Open WenlongLu opened 10 months ago

WenlongLu commented 10 months ago

Is your feature request related to a problem? Please describe. By kinematic body, I mean a body

  1. whose pose and twist are fully controlly by the user
  2. has infinite mass, and can interact with the rest of the dynamic world It is essentially a special static body with non-zero velocity.

A few examples where it can be used for:

  1. Model the environment, a conveyor belt, a moving truck, etc.
  2. Efficiently simulate a robot movement with controlled motion noise

Describe the solution you'd like Expand the function of Locking to lock velocity as well, not just treat velocity as zeros. Then, expose ports from MBP for users to set poses and spatial velocities.

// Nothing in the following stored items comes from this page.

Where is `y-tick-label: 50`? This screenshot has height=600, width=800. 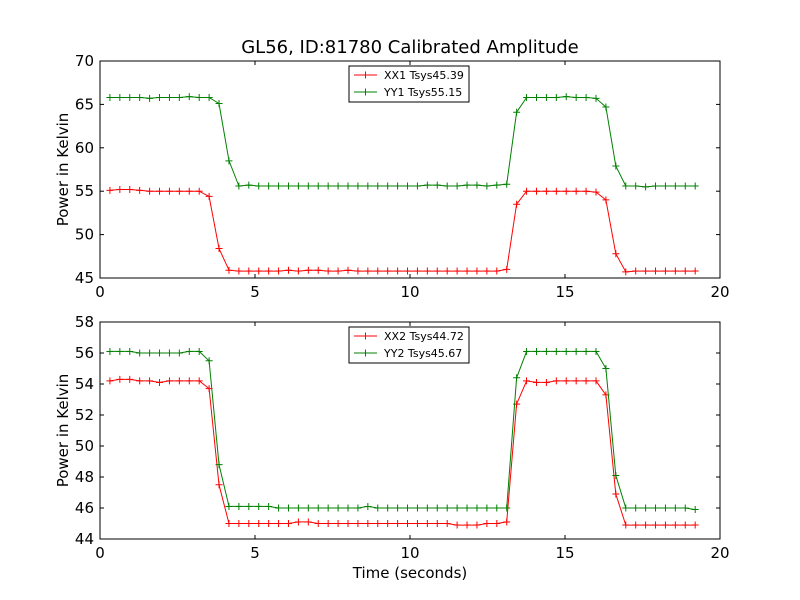
y-tick-label: 50 is located at coordinates (84, 446).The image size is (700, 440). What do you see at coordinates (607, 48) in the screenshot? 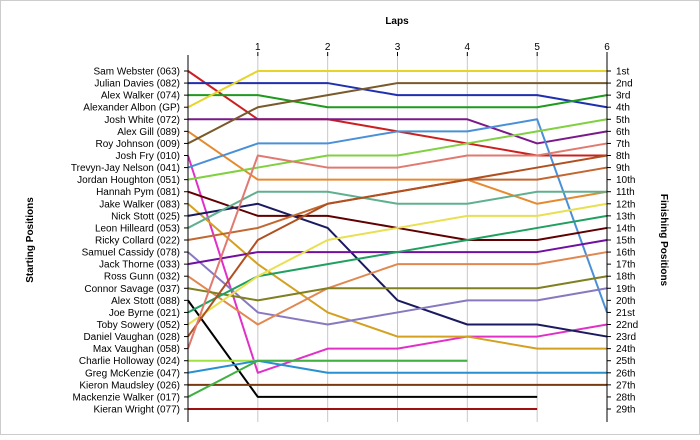
I see `x-tick-label: 6` at bounding box center [607, 48].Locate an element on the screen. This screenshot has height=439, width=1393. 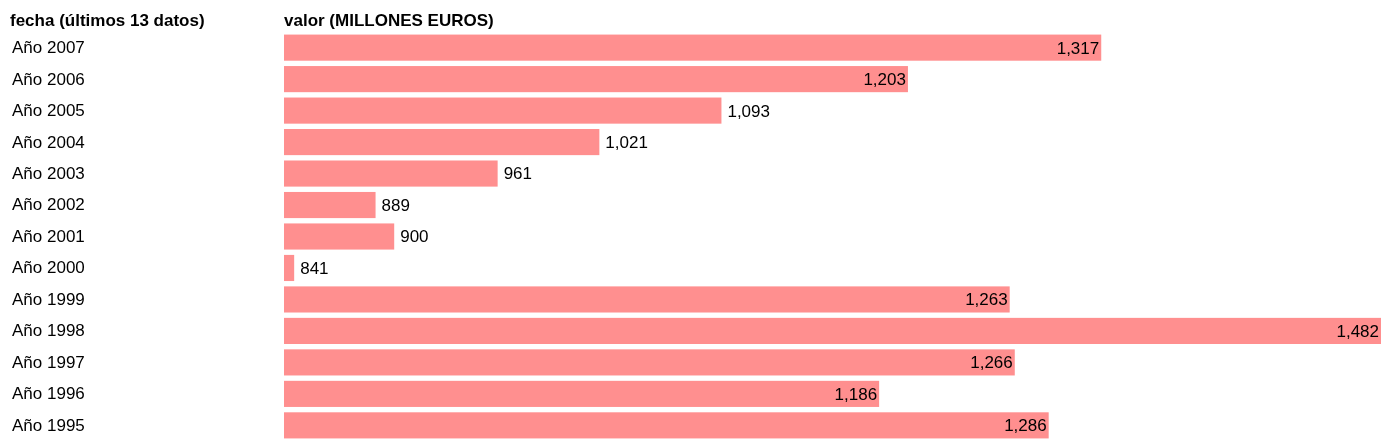
data-label: 841 is located at coordinates (314, 268).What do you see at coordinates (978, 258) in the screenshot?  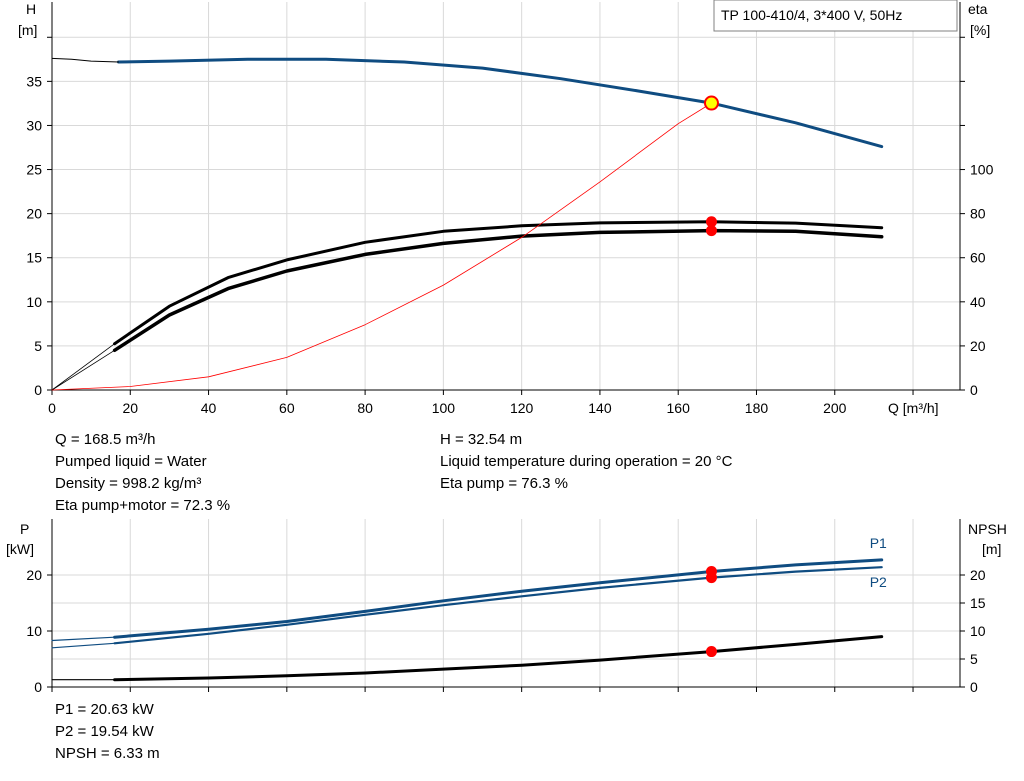 I see `chart1-y-right-tick-label: 60` at bounding box center [978, 258].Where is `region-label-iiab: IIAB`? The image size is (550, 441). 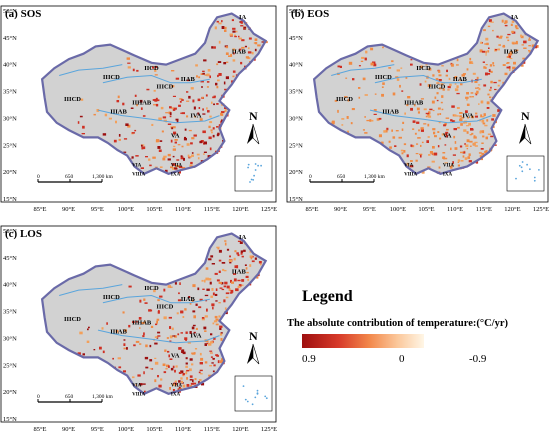 region-label-iiab: IIAB is located at coordinates (460, 80).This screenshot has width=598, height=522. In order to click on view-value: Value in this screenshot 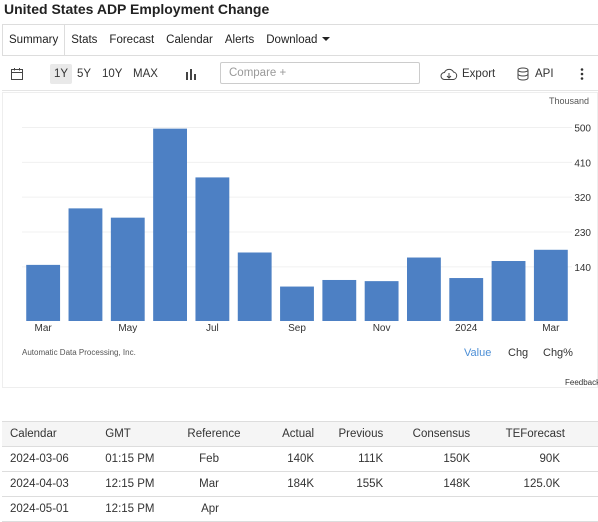, I will do `click(478, 353)`.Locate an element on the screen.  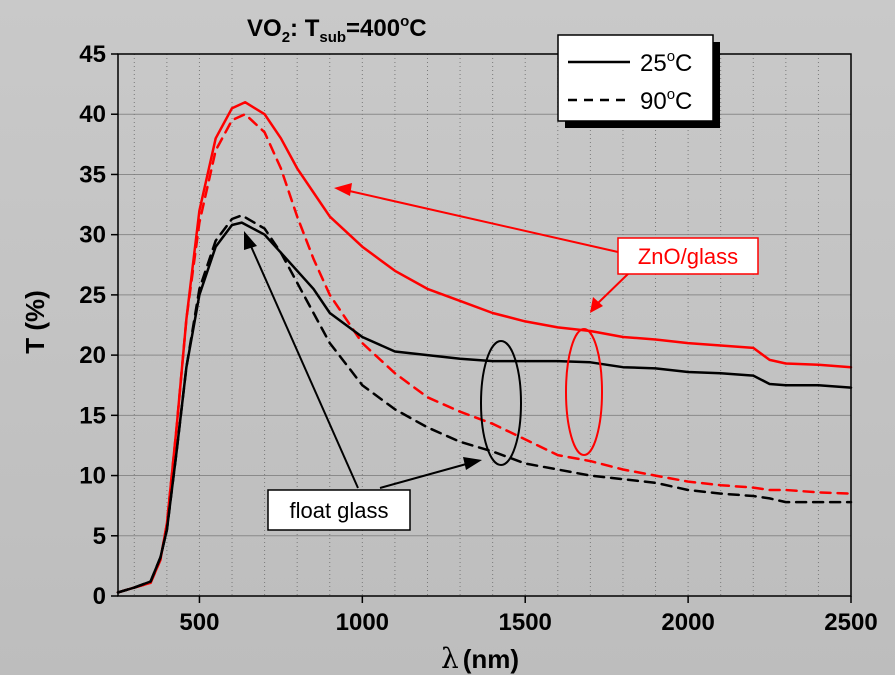
zno-arrow-to-ellipse is located at coordinates (613, 288).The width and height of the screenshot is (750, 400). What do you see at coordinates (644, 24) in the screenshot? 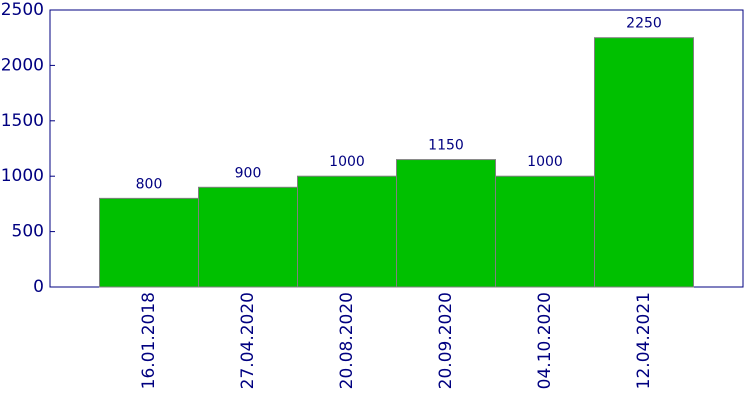
I see `value-label: 2250` at bounding box center [644, 24].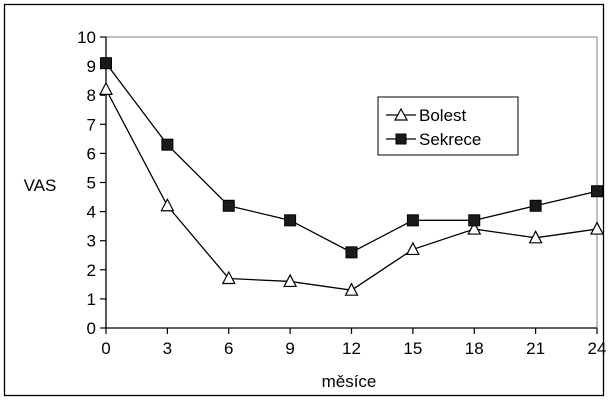  What do you see at coordinates (474, 348) in the screenshot?
I see `x-tick-label: 18` at bounding box center [474, 348].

Describe alternatives you've considered Lock + SetPoses after each time step. Velocity for contact solve would be wrong. Even for this, I need ports exposed to set poses.

WenlongLu commented 10 months ago

Another alternative would be control the bodies with infinitely high gain. @xuchenhan-tri mentioned, even for this, we need extra feature support from Drake.

@sherm1 @jwnimmer-tri fyi

amcastro-tri commented 10 months ago

Today we support infinite PD gains for 1-dof joints. So if all you wanted is to move your body in xyz, you'd need to create a body model with three prismatic joints. That of course requires the user to write a sligthly more complex SDF/URDF model, but it'd acchieve what you want.

How important (or not) is to prescribe rotations? Would it be an ok first step to only care about translations? FYI, APIs for PD controlled actuators are documented in the "Using PD controlled actuators" section of the MultibodyPlant docs. They are very simple to setup.

WenlongLu commented 10 months ago

Thank you for this suggestion! Xuchen mentioned the same thing. It does look theoretically the same as locking the velocities, right? I wonder why you would't suggest three prismatic joints + three revolute joints to prescribe full rigid motion?

amcastro-tri commented 10 months ago

I wonder why you would't suggest three prismatic joints + three revolute joints to prescribe full rigid motion?

That's defintiely doable. I tend to always implement the simplest thing that gets the job done. But if you also need rotations, your proposed solution with prsimatic and revloute joints should work.